+++ Source records +++
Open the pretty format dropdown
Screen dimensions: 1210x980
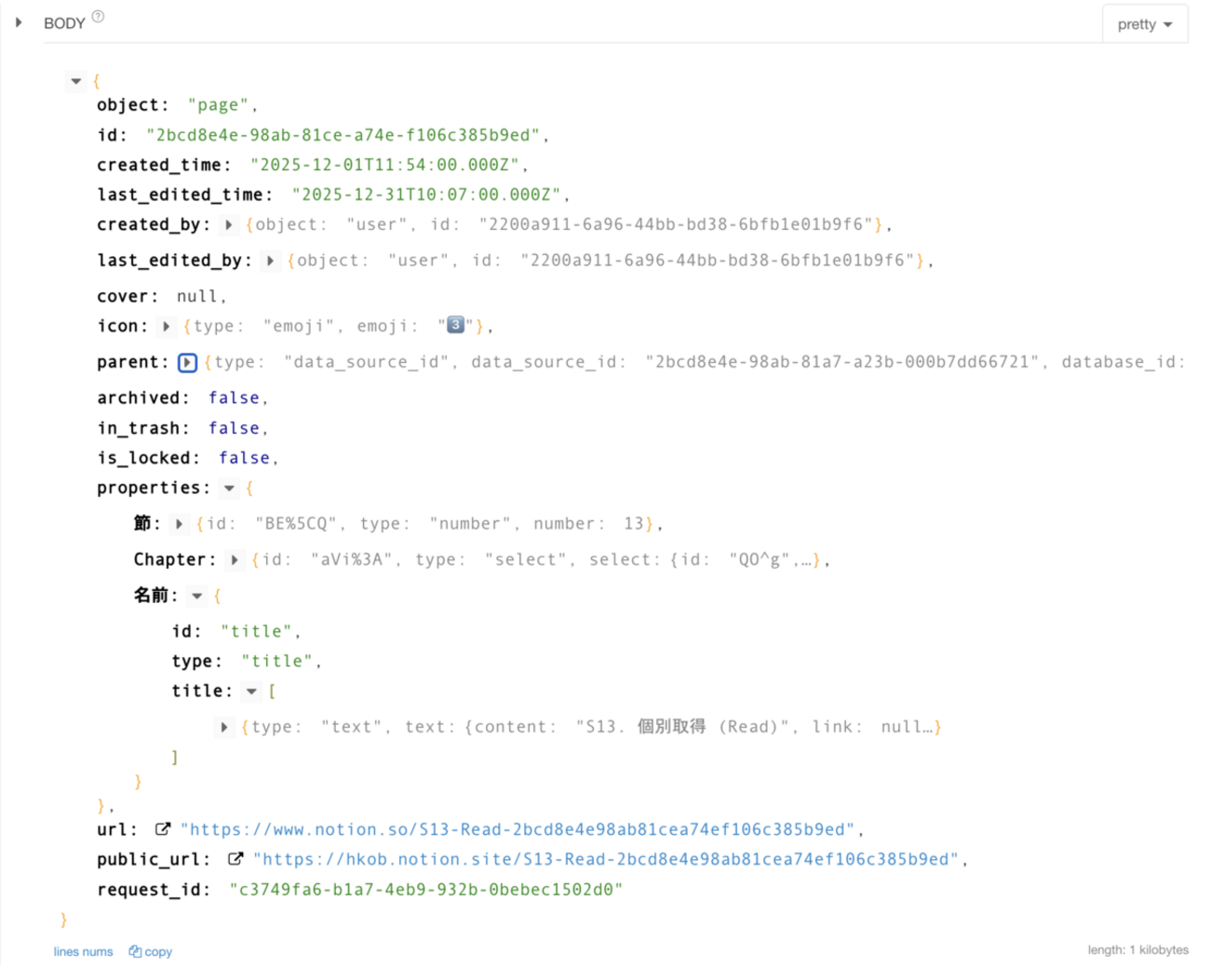click(1144, 23)
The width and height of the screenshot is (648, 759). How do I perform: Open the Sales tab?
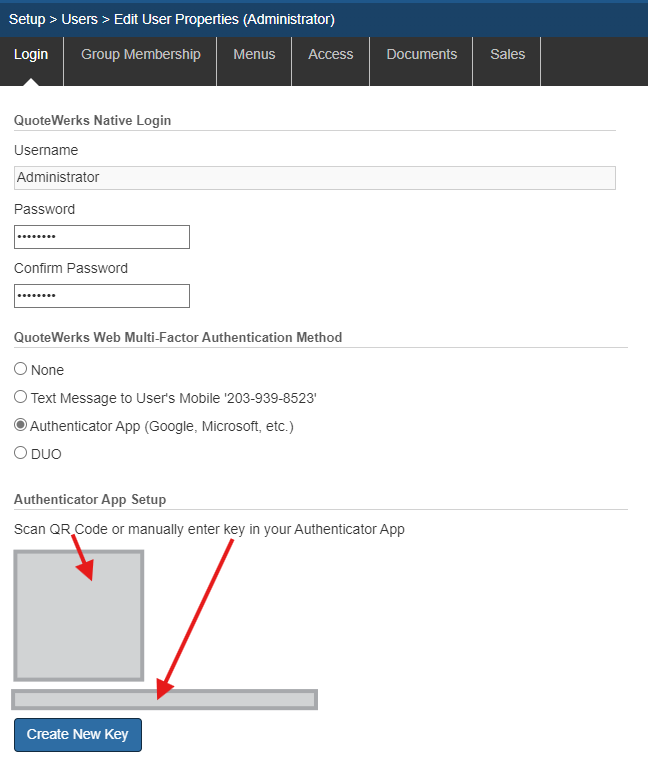pyautogui.click(x=507, y=55)
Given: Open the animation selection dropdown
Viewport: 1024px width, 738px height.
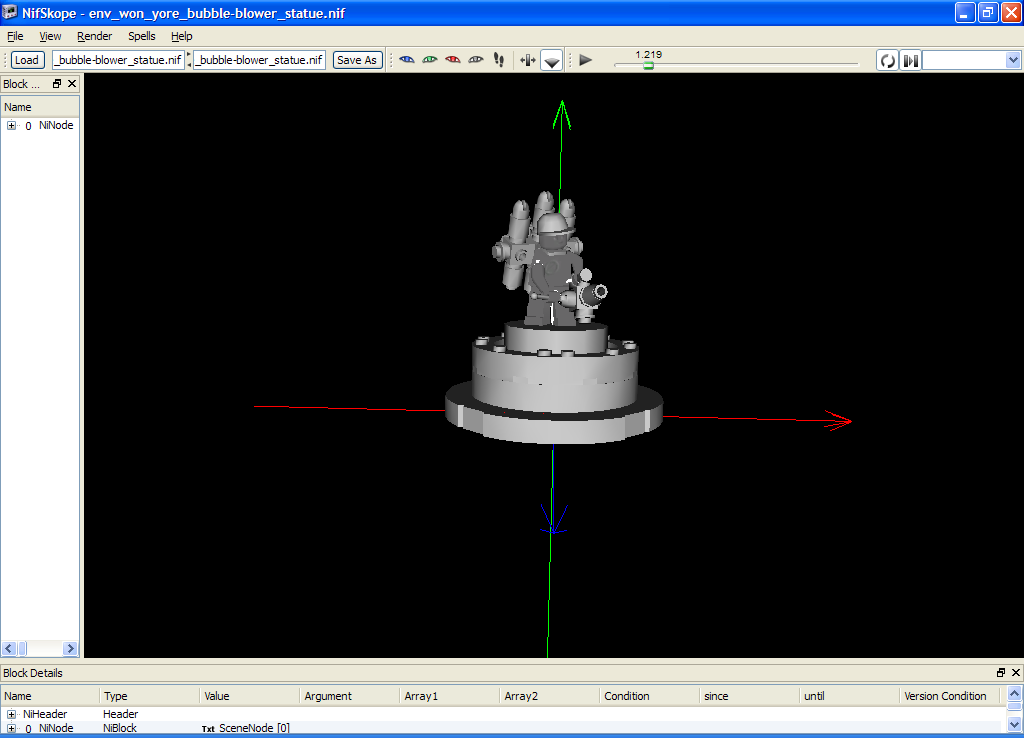Looking at the screenshot, I should point(1013,60).
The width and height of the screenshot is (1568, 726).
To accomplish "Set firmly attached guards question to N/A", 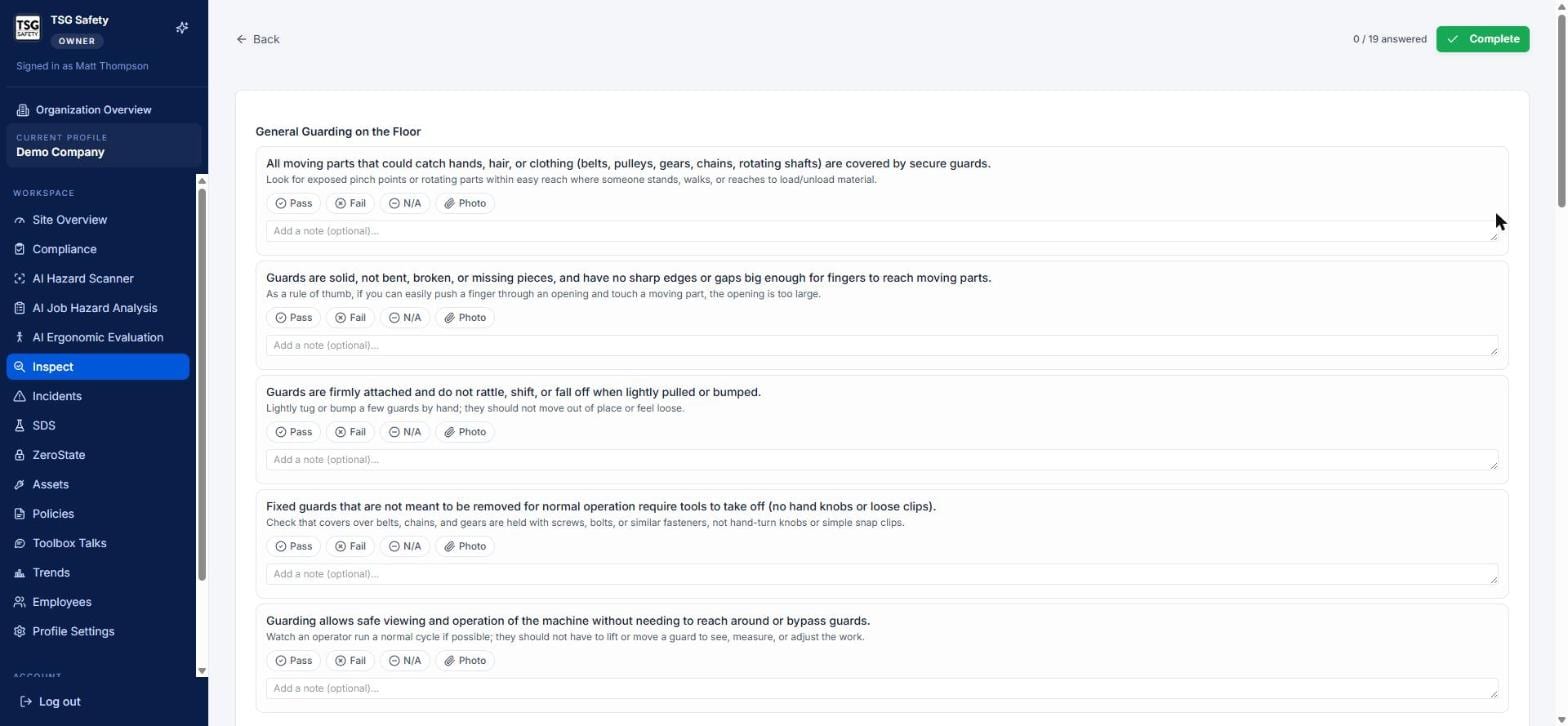I will (405, 432).
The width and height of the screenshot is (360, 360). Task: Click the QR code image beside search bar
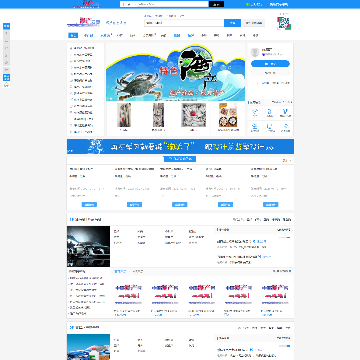click(x=284, y=23)
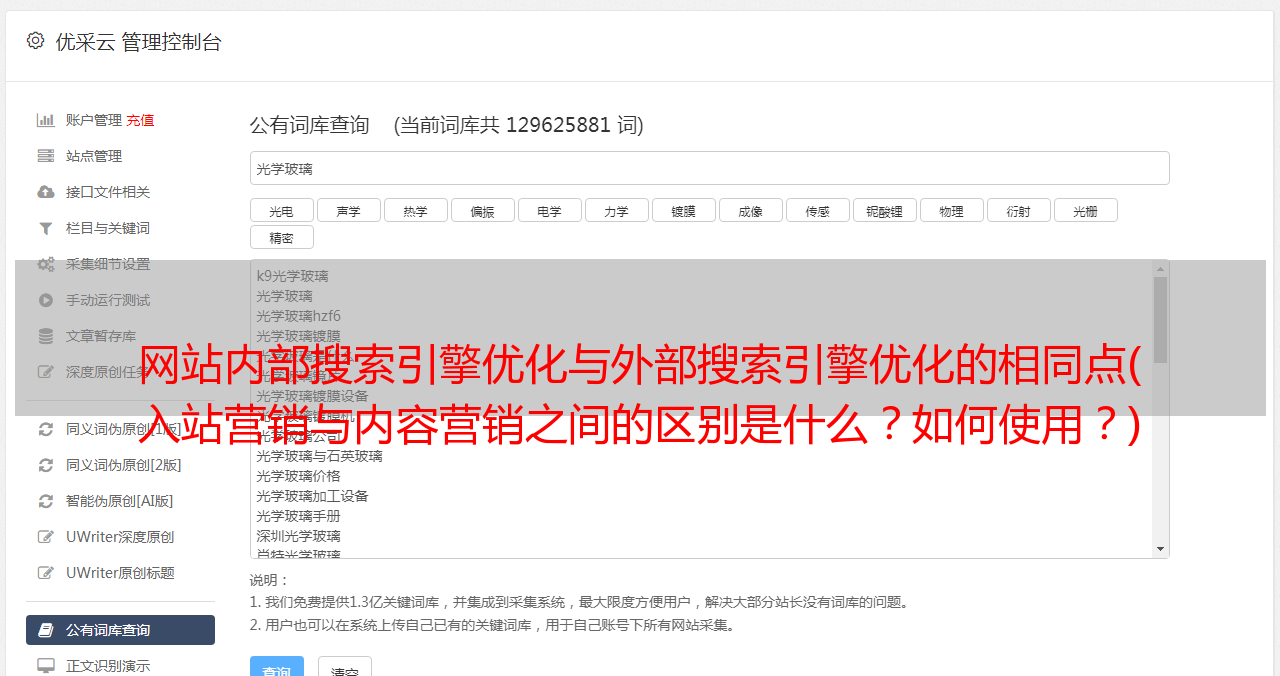Screen dimensions: 1280x676
Task: Click the 公有词库查询 book icon
Action: (45, 630)
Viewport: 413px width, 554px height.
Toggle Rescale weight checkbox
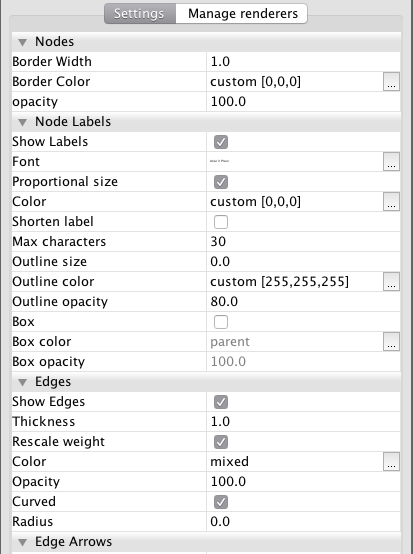(221, 442)
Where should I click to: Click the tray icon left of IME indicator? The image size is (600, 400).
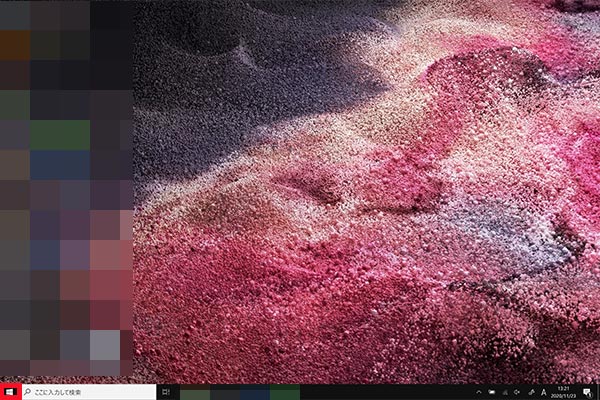pyautogui.click(x=529, y=392)
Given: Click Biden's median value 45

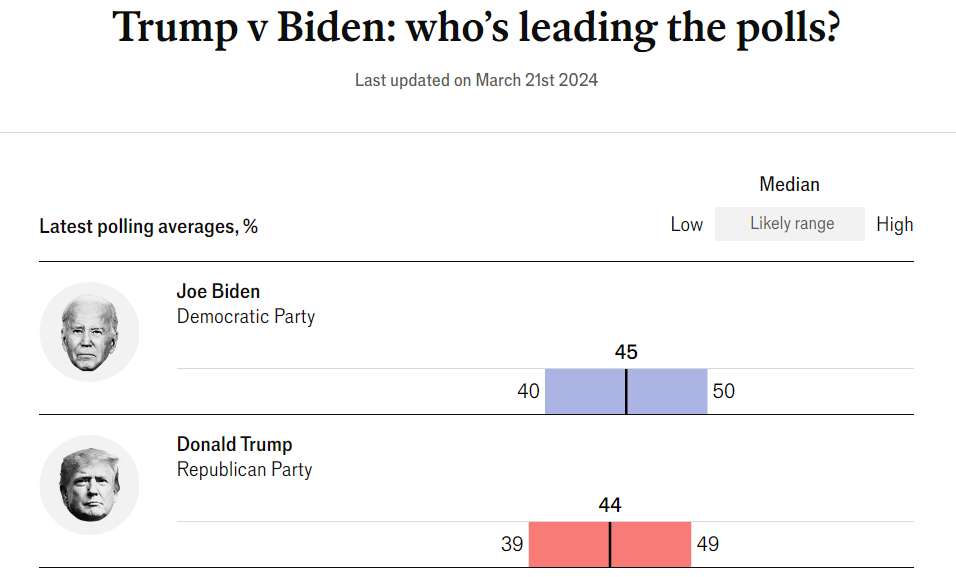Looking at the screenshot, I should 626,352.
+++
■ Exercise prompt
All lines in the records above that contain "dropdown" are to be reported.

■ Exercise result
Open the pretty format dropdown
Given: Open the animation selection dropdown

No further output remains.